Problem to solve: This exercise calls for the records to be repeated in full, exactly as written.

*** Opening of Extracted information ***

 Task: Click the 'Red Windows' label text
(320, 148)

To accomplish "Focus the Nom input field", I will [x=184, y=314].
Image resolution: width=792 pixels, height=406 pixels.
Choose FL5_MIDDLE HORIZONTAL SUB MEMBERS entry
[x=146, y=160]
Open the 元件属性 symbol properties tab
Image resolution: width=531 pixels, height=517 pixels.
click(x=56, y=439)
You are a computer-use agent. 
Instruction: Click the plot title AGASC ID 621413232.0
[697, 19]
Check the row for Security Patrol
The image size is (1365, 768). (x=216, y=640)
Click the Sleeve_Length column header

*** Close of Extracted information ***

Response box:
 Task: Click the 'Red Windows' label text
(320, 148)

To accomplish "Focus the Nom input field", I will [x=184, y=314].
Image resolution: width=792 pixels, height=406 pixels.
Choose FL5_MIDDLE HORIZONTAL SUB MEMBERS entry
[x=146, y=160]
Open the 元件属性 symbol properties tab
Image resolution: width=531 pixels, height=517 pixels.
click(x=56, y=439)
You are a computer-use agent. 
Instruction: Click the plot title AGASC ID 621413232.0
[697, 19]
Check the row for Security Patrol
The image size is (1365, 768). (x=216, y=640)
Click the Sleeve_Length column header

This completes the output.